▶ [EXERCISE TASKS]:
1 – Reproduce the passage of the real estate stocks text from "Real Estate Investment" to "investors as dividends.", keeping every word and mark unchanged.
2 – In the real estate stocks text, list every kind of real estate-related asset that it says REITs own and usually operate.

▶ [TEXT BLOCK]:

In this article, we discuss the top 10 real estate stocks to buy now. You can skip our comprehensive analysis of the real estate industry and go directly to Top 5 Real Estate Stocks to Buy Now.
Real Estate Investment Trusts (REITs) own and usually operate real estate-related assets such as buildings, shopping malls, apartments, hotels, resorts, self-storage facilities, warehouses, and mortgages or loans. Real estate stocks are one of the great investments of all time due to the high dividend yields compared to other stocks since these companies are required to give back 90% of their profits to the investors as dividends.
The rapid rise of work-from-home trends around the world amid the COVID-19 pandemic affected the property sector. Despite this, a study by PWC reported that the industry continues to demonstrate its resilience by maintaining liquidity in capital markets. Real estate stocks were one of the top-performing sectors in S&P 500 with a total return of +46.2% last year. This is projected to improve this 2022 as things are returning to normal.

▶ [THE DATA]:
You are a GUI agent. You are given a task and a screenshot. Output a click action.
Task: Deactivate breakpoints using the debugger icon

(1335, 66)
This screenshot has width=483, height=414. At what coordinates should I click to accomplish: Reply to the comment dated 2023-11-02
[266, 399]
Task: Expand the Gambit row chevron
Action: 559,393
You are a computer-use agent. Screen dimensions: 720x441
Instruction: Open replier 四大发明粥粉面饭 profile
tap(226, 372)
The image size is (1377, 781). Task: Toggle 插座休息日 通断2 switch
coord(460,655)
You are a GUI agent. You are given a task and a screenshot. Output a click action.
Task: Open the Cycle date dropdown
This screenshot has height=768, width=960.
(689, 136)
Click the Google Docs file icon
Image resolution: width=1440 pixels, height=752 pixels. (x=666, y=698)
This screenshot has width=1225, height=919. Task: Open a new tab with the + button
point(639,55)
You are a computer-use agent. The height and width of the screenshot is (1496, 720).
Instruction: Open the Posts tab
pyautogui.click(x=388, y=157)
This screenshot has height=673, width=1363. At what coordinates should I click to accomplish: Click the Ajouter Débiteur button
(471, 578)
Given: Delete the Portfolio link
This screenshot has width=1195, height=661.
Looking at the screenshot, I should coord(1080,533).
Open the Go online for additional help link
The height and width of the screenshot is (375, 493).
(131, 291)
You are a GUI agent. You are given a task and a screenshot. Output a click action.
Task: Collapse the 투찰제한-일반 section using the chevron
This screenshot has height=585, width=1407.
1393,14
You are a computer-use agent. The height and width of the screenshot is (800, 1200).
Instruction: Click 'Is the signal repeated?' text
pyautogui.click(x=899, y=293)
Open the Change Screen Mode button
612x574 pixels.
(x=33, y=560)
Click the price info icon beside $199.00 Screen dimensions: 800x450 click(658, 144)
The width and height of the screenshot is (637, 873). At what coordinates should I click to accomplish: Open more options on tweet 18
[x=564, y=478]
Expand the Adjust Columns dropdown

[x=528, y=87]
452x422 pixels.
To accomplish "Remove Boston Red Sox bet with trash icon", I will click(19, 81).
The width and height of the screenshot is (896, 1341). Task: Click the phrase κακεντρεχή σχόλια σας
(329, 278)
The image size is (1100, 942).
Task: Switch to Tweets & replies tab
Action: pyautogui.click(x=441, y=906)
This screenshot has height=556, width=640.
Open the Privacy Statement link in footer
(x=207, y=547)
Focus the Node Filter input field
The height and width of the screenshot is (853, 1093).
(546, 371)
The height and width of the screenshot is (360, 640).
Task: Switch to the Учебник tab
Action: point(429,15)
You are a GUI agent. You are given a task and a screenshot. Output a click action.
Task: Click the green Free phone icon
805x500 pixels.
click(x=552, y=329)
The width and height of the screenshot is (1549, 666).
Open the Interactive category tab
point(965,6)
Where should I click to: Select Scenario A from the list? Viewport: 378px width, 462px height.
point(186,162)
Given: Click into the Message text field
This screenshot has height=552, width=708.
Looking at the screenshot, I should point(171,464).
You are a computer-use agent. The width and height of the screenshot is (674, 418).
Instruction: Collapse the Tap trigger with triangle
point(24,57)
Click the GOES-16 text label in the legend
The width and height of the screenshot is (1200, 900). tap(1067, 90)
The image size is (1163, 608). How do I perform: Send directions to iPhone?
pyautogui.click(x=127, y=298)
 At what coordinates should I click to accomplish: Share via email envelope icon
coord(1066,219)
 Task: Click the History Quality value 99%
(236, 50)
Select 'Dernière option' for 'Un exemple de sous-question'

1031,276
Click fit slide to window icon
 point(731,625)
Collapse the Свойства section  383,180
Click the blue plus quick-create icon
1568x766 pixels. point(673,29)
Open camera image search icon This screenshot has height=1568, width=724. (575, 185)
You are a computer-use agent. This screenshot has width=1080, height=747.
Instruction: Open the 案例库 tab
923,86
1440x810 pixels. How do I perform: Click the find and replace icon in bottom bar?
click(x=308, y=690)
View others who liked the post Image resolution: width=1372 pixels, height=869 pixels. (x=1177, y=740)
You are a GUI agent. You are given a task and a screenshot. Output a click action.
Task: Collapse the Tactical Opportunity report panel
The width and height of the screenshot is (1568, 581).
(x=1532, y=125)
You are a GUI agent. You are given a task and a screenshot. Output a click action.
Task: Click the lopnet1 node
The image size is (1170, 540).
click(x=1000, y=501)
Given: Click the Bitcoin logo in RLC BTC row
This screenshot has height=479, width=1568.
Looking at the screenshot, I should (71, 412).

▶ [RESPONSES TO THE EXERCISE]:
1 –
Real Estate Investment Trusts (REITs) own and usually operate real estate-related assets such as buildings, shopping malls, apartments, hotels, resorts, self-storage facilities, warehouses, and mortgages or loans. Real estate stocks are one of the great investments of all time due to the high dividend yields compared to other stocks since these companies are required to give back 90% of their profits to the investors as dividends.

2 –
- buildings
- shopping malls
- apartments
- hotels
- resorts
- self-storage facilities
- warehouses
- mortgages or loans